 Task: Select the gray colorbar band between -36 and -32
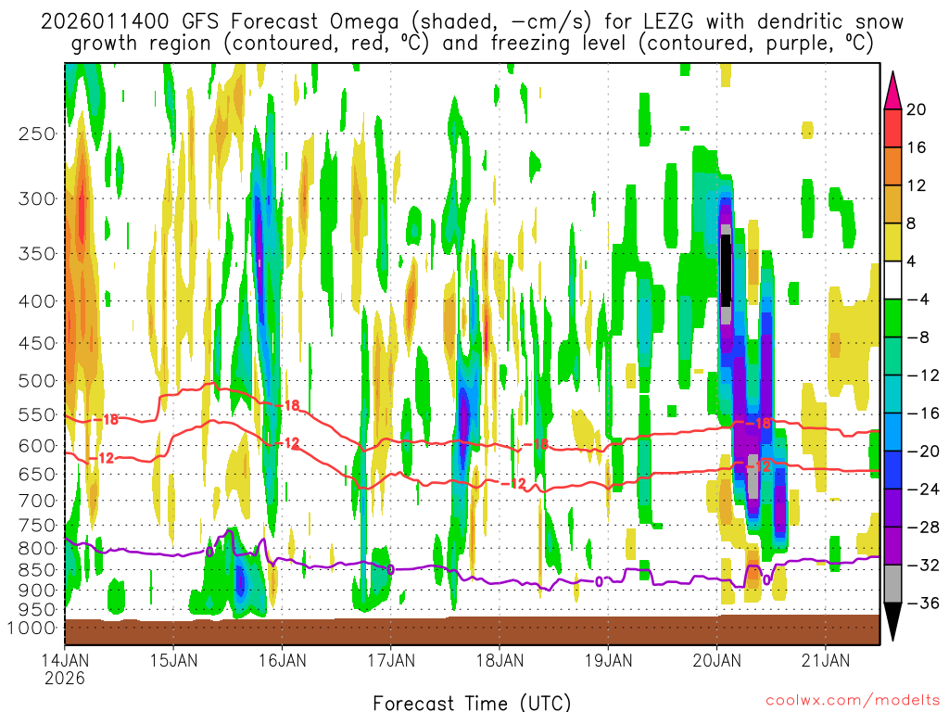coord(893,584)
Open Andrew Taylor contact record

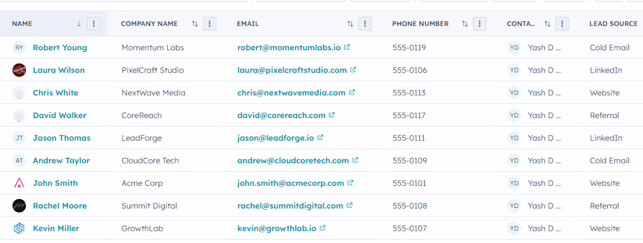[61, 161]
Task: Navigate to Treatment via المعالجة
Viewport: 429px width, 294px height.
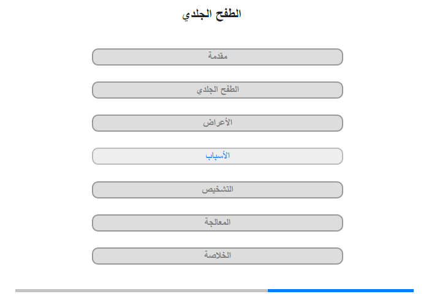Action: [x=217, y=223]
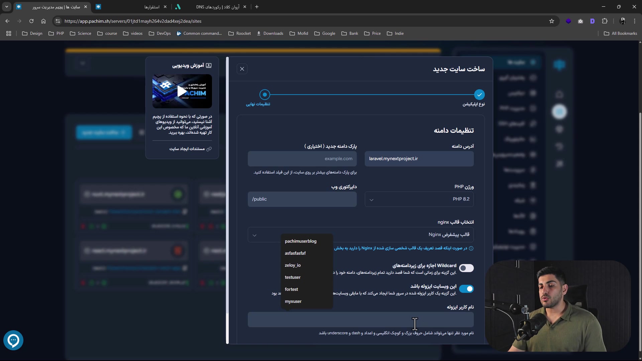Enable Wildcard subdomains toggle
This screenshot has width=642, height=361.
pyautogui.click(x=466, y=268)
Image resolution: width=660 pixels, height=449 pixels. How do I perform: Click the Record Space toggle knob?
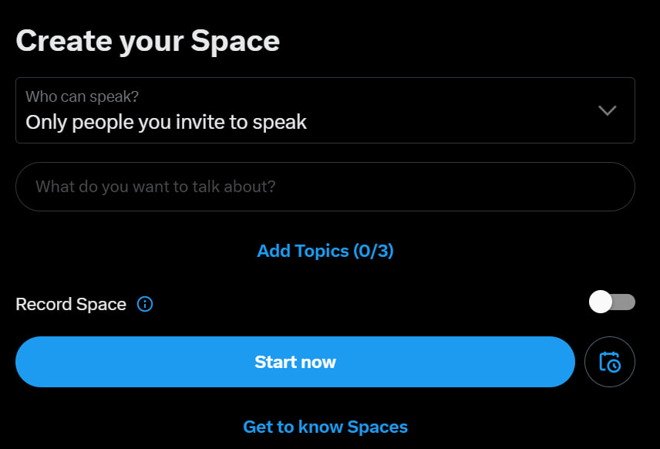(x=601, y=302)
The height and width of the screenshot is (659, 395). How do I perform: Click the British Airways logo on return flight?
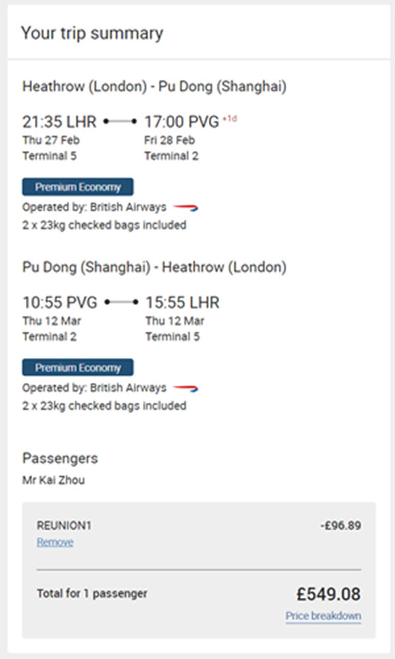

• • •

- Written exercise -
Can you write out every entry above word for word, leaving out the pictures?

- Response to the exercise -
 Task: Select the gray colorbar band between -36 and -32
coord(893,584)
Open Andrew Taylor contact record

[61, 161]
Task: Navigate to Treatment via المعالجة
Viewport: 429px width, 294px height.
Action: [x=217, y=223]
Enable Wildcard subdomains toggle
This screenshot has width=642, height=361.
pyautogui.click(x=466, y=268)
Image resolution: width=660 pixels, height=449 pixels. How do I perform: Click the Record Space toggle knob?
(x=601, y=302)
The height and width of the screenshot is (659, 395). How do I perform: Click the British Airways logo on return flight?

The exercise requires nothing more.